To be human is to be an observer of tradition. Whether personal, cultural, religious, or otherwise, we all participate in traditions—sometimes willingly, occasionally begrudgingly, often intentionally but also (perhaps more often) passively.
No particular time of year has a corner on the market of traditions, but some seasons are inarguably more tradition-laden than others. Situated as we are now on the precipice of the new year, we are coming off an especially tradition-heavy season. And that’s had me thinking about traditions: what are they? Why do we hold onto them? Are they important and, if so, why?
In her book Memory-Making Mom, Jessica Smart defines traditions as the “planned determination to remember, celebrate, and value what is important. The fun things. The special things. The meaning things. The things with truth and goodness and warmth. And that’s what’s beautiful: we decide what is meaningful, and we celebrate it.”
Meaningful celebration gets to the core of who we are, that something deep inside every one of us that recognizes we are not all there is, that this life we can see is infinitesimal compared with the great expanses of time and humanity. We long to be a part of that bigger SOMETHING, and traditions—meaningful celebrations, with their inherent rhythms and routines and connections to the past—tether us to that life that is so much bigger than us. In allowing us to become part of something beyond ourselves, traditions offer us a time-honored identity, serving to remind us of who we are and where we’ve come from. And they give us a way of passing this knowledge to our children, extending our legacy through generations and unifying the places we (as a people or a family) have been with where we hope to go.
Tsh and Seth’s recent conversation about this very subject had me rushing for pen and paper to jot down notes. I loved Tsh’s explanation for what it is about the human condition that craves and longs for traditions: “Traditions provide a peg on which to hang things when life is good, and an anchor to keep us sturdy and still when things aren’t.” Those pegs are something outside of our invention that we can rely on when life is smooth sailing, and they tether us to that steadier existence when we begin to feel unmoored.
When our existence feels precarious, as it has these past couple of years, our traditions take on greater importance, keeping us (as families, worshippers, humans) grounded and freeing us from the tyranny and overwhelm of novelty. Even those who might naturally resist structure and routine find themselves grasping for the steadiness, comfort, and assurance that tradition can bring. Those of us who are parents find a particular solace in traditions that provide a safe landing place for our children as they stumble through a tumultuous world we cannot control.
There is so much beauty and benefit in upholding traditions that connect us to others, create memories, offer security, and preserve values. But as with all good and necessary things, traditions have their downside. Because they tether us to the past, they can restrain us from seeking new discoveries or opportunities. In providing narratives by which we can understand ourselves and our environments, they may inadvertently curtail our potential for constructing new and better stories. Traditions root us to our identities . . . but this might be harmful if those identities are not ones worth holding.

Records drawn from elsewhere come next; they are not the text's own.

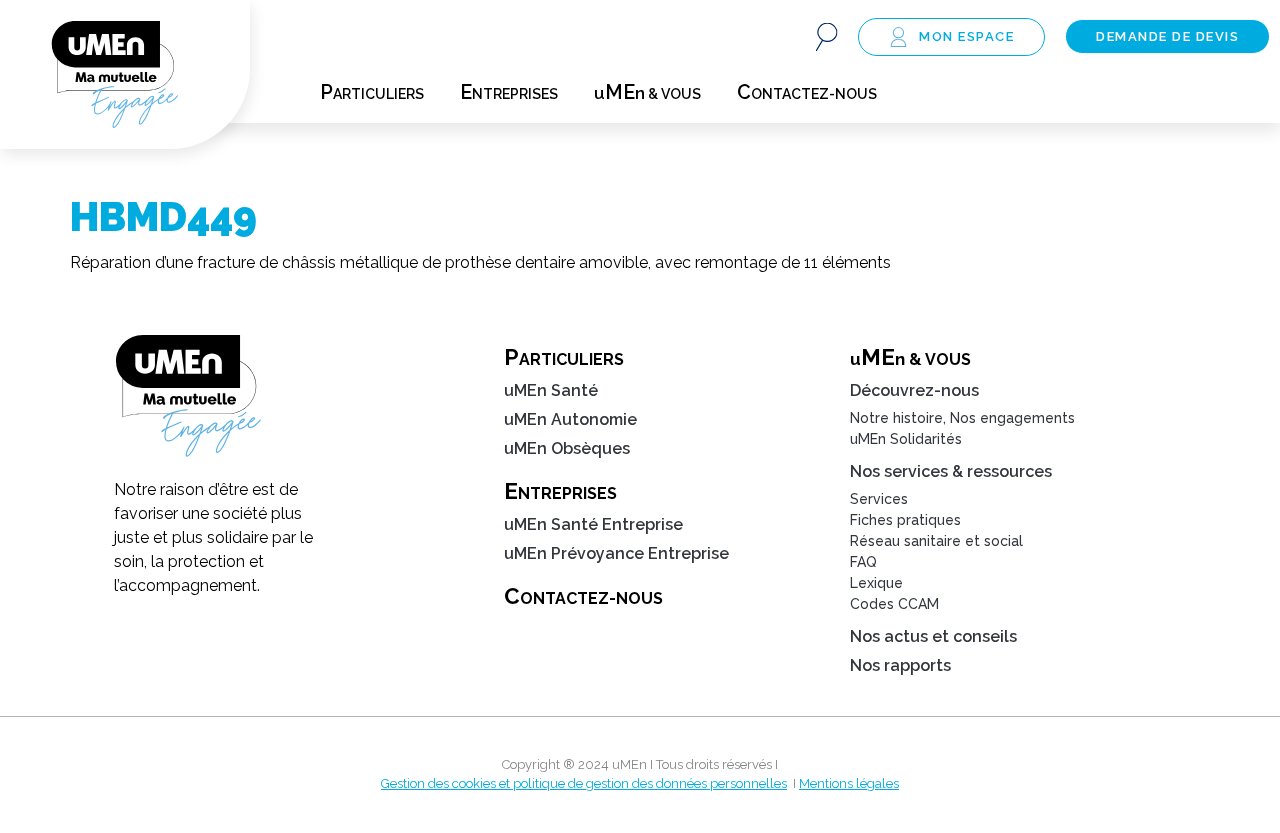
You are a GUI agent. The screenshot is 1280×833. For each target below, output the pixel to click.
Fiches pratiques (905, 520)
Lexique (876, 583)
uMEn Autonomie (570, 419)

Though we crave the familiarity and nostalgia that traditions offer, this very stability can breed rigidity when we prioritize the mechanics of tradition over their usefulness. We can become so preoccupied with upholding traditions that we see them as the ultimate prize rather than the means to a greater end. As we grow comfortable within our traditions and routines, we can fall asleep to the wonders obscured by the shadows of our rigid practices.
The burden of tradition may feel especially heavy at Christmastime. In his book Honest Advent, Scott Erickson writes “maybe what’s happened to our celebration of Christmas is we’ve gotten so familiar with certain seasonal mechanics that we’ve begun to lose the wonder of its essence.”
I can’t help but think that perhaps the over-tradition of Christmastime fuels the allure of a fresh start in January. We settled in for December; now we are eager to loosen the anchors of tradition and embark on an unweighted journey in the new year.
As this new year finds its footing, I’m hoping to hold space for both time-honored rituals AND fresh new practices; nostalgia AND novelty; familiar comforts AND expansive opportunities. I want my faith, my family life, and my outlook to be marked by the steadiness of tradition without its stifling encumbrance. What does this look like? I can’t know for sure.
What I do know is that the God we serve is both steadfast (He is the same yesterday and today and forever) AND the author of all things new. He is the firm foundation on which we stand, AND the animating wind that lets us soar like eagles. Jesus is our December tradition and our January newness. He walks with us through the conventionalities our souls require, and He carries us into the adventures of an unseen future. Jesus is the YES AND! to the question of traditions, for 2022 and beyond.